Pak court says legal loopholes led to Lakhvi's bail
Legal loopholes in the 26/11 Mumbai terror attack case resulted in granting of bail to mastermind Zakiur Rehman Lakhvi, an Anti-Terrorism Court (ATC) in Islamabad said in a written order.world Updated: Dec 27, 2014 12:48 IST
Legal loopholes in the 26/11 Mumbai terror attack case resulted in granting of bail to mastermind Zakiur Rehman Lakhvi, an Anti-Terrorism Court (ATC) in Islamabad said in a written order.
It added that weak evidence, registration of the FIR invoking irrelevant sections against the suspect, the "never-ending" trial and hearsay evidence went in favour of the accused, the Dawn reported Saturday.
Lakhvi was arrested by Pakistan's Federal Investigation Agency (FIA) in February 2009 on the basis of the confessional statement of the lone surviving attacker Ajmal Kasab, who was executed in India jail November 21, 2012.
After this, Lakhvi was detained in Rawalpindi's Adiala Jail.
According to the chargesheet issued November 25, 2009, Lakhvi, a resident of Renala Khurd of Okara in Punjab province, was the alleged commander of the outlawed Lashkar-e-Taaiba (LeT) as well as the mastermind of the Mumbai attacks.

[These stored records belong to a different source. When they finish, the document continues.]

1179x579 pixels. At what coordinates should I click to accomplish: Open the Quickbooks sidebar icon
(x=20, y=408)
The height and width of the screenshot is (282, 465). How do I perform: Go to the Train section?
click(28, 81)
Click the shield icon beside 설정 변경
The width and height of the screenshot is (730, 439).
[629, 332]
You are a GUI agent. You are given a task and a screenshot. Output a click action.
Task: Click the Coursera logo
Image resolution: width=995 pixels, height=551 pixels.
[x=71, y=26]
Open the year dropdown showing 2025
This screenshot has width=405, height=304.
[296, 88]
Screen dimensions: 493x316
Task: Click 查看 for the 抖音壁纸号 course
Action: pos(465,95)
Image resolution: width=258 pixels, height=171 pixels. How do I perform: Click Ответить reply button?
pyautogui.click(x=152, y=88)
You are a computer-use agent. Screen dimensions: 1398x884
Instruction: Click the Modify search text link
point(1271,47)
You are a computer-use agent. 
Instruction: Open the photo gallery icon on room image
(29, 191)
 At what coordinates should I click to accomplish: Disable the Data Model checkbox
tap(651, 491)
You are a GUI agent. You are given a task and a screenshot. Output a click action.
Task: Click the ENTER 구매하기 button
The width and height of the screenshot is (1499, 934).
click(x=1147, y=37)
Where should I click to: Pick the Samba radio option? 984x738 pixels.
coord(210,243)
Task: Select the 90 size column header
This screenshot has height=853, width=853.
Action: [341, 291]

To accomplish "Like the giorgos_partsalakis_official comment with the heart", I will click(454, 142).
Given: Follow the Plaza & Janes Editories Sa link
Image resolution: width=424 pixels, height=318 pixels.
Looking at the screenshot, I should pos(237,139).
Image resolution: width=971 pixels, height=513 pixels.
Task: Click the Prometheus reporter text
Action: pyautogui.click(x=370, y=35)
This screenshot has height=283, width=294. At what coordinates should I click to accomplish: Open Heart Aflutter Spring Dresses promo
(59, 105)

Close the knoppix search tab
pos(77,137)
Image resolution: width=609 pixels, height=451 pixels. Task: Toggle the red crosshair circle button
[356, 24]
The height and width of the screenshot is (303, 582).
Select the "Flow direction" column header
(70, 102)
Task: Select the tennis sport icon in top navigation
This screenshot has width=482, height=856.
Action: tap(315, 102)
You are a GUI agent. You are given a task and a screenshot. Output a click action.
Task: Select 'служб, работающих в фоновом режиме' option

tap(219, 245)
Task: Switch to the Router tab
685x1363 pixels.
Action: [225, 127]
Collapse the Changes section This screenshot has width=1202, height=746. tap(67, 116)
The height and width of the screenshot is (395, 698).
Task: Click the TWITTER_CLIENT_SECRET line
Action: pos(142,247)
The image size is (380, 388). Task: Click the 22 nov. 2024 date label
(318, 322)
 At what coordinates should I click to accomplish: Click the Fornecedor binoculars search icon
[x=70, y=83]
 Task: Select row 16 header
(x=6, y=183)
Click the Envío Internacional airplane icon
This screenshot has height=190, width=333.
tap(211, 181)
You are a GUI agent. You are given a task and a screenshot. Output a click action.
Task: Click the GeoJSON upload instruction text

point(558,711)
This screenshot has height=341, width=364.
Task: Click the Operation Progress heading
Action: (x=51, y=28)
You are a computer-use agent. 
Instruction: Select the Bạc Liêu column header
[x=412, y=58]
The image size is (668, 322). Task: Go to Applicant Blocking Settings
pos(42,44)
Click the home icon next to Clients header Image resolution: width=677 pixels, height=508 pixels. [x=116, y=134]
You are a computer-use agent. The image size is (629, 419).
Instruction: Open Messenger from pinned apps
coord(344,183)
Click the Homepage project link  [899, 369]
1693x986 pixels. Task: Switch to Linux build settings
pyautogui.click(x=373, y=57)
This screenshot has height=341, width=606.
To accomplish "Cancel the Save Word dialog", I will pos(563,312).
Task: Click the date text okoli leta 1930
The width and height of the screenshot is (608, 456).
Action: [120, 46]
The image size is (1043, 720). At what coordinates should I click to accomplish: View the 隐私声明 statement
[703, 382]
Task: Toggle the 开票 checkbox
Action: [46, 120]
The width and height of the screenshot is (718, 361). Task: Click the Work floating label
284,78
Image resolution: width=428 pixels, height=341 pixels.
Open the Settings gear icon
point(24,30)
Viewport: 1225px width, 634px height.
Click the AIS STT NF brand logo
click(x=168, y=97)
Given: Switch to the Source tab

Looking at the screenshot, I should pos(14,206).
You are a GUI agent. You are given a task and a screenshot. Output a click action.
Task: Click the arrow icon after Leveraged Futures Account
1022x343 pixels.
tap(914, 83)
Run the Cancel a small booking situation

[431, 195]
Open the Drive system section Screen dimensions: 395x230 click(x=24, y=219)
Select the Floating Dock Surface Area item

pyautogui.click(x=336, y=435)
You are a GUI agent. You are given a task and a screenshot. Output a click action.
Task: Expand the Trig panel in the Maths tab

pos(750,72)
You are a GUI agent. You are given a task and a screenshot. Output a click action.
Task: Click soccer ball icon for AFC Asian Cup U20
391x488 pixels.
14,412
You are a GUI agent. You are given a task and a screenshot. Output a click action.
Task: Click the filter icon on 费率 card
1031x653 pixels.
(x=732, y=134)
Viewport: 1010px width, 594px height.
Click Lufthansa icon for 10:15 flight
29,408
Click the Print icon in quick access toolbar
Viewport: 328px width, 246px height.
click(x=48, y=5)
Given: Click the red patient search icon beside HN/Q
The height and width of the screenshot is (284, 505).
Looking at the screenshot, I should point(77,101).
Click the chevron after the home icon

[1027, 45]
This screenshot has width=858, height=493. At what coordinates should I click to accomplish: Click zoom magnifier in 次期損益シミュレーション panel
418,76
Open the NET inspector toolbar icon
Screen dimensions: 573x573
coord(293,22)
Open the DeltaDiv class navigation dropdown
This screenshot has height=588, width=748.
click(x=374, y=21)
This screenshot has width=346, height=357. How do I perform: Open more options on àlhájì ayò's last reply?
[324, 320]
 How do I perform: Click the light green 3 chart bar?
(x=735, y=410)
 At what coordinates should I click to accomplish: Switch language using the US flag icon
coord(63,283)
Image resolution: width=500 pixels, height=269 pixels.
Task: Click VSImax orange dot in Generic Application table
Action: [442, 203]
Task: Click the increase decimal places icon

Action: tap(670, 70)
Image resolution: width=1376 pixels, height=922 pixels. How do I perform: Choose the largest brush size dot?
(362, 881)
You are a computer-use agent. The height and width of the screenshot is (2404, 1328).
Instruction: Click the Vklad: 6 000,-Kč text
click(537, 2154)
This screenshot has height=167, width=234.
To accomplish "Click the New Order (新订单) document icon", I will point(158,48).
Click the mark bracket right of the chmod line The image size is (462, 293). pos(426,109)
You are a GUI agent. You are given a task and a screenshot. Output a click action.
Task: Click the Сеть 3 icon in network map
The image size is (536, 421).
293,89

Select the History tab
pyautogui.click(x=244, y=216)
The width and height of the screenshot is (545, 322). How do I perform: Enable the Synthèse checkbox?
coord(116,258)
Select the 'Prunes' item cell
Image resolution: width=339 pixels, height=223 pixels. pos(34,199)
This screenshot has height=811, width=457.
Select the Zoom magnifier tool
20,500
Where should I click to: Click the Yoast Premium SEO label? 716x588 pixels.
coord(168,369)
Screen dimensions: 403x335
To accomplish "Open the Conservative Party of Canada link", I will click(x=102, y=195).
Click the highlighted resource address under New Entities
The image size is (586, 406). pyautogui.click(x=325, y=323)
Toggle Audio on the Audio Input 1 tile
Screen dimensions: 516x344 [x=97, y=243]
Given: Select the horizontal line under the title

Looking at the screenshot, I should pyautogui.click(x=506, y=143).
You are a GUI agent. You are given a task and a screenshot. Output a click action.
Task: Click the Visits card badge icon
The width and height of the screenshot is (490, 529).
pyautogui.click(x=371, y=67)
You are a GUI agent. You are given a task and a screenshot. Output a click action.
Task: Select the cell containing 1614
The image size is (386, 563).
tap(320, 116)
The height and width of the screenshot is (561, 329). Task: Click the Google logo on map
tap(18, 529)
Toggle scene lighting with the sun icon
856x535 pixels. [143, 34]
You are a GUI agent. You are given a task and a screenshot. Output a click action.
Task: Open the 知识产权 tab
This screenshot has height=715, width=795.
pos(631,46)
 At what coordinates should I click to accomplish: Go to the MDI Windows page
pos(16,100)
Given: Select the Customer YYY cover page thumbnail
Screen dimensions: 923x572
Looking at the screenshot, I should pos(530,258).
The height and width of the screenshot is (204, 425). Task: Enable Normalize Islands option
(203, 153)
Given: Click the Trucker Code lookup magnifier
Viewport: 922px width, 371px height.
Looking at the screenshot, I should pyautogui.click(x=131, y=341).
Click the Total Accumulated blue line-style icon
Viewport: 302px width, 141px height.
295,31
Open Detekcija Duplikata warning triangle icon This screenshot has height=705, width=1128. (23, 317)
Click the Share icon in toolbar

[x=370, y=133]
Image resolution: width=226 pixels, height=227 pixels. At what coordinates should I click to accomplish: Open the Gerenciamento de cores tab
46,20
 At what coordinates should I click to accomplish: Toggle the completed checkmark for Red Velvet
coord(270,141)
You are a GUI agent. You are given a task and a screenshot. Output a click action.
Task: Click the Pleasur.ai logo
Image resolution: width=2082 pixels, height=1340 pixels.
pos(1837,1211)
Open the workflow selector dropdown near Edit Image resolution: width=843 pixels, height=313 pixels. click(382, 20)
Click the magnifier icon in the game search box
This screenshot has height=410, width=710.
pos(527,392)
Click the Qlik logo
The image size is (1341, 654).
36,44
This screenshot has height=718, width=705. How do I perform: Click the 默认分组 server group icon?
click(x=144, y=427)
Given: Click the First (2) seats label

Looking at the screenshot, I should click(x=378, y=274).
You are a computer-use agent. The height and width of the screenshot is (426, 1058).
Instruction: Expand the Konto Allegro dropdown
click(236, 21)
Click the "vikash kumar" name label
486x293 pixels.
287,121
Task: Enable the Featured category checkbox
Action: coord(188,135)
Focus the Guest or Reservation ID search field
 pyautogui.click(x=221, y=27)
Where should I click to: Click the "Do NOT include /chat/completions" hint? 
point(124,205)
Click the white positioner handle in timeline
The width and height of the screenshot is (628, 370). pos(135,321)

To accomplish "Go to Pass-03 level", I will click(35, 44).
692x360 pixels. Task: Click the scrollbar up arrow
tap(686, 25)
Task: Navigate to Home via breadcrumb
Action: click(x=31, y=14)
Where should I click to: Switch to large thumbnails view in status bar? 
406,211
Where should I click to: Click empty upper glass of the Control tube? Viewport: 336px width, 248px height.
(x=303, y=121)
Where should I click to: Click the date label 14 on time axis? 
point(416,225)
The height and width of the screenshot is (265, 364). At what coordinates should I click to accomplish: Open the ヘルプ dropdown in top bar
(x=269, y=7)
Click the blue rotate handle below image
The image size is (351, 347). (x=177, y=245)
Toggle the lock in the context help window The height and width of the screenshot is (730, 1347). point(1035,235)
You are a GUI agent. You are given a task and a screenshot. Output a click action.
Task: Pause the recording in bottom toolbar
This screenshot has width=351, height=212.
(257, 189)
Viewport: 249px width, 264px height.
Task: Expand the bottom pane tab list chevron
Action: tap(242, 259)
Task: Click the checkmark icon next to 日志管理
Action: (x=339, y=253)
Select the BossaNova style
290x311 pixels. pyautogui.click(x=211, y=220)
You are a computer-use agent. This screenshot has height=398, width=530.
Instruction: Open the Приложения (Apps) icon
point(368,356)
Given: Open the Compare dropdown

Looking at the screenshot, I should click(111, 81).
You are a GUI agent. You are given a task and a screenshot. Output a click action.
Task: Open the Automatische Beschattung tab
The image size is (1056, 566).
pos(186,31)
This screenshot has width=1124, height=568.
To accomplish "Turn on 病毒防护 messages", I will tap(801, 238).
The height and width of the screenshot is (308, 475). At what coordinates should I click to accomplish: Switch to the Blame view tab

It alleged that Lakhvi received weapon training from different centres and then trained other militants of LeT.
He was also facing the charges of imparting training and giving instructions to the 10 terrorists who carried out the attacks between November 26-28, 2008, leaving 166 people dead.
On December 18, Anti-Terrorist Court judge Syed Kausar Abbas Zaidi granted bail to Lakhvi. He is, however, still detained in the jail under the Maintenance of Public Order ordinance.
The registration of the FIR and the insertion of different sections of the law also benefited Lakhvi. The FIR was registered about three months after the incident.
The order issued for the release of Lakhvi stated: "As per the contents of the FIR, the occurrence was in November 2008 whereas the report was lodged Feb 2, 2009."
In the criminal proceedings, the delay in lodging an FIR of an offence always benefits the accused.
The concluding paragraph of the order stated that these observations were "tentative in nature and shall not affect the trial or its fate in future."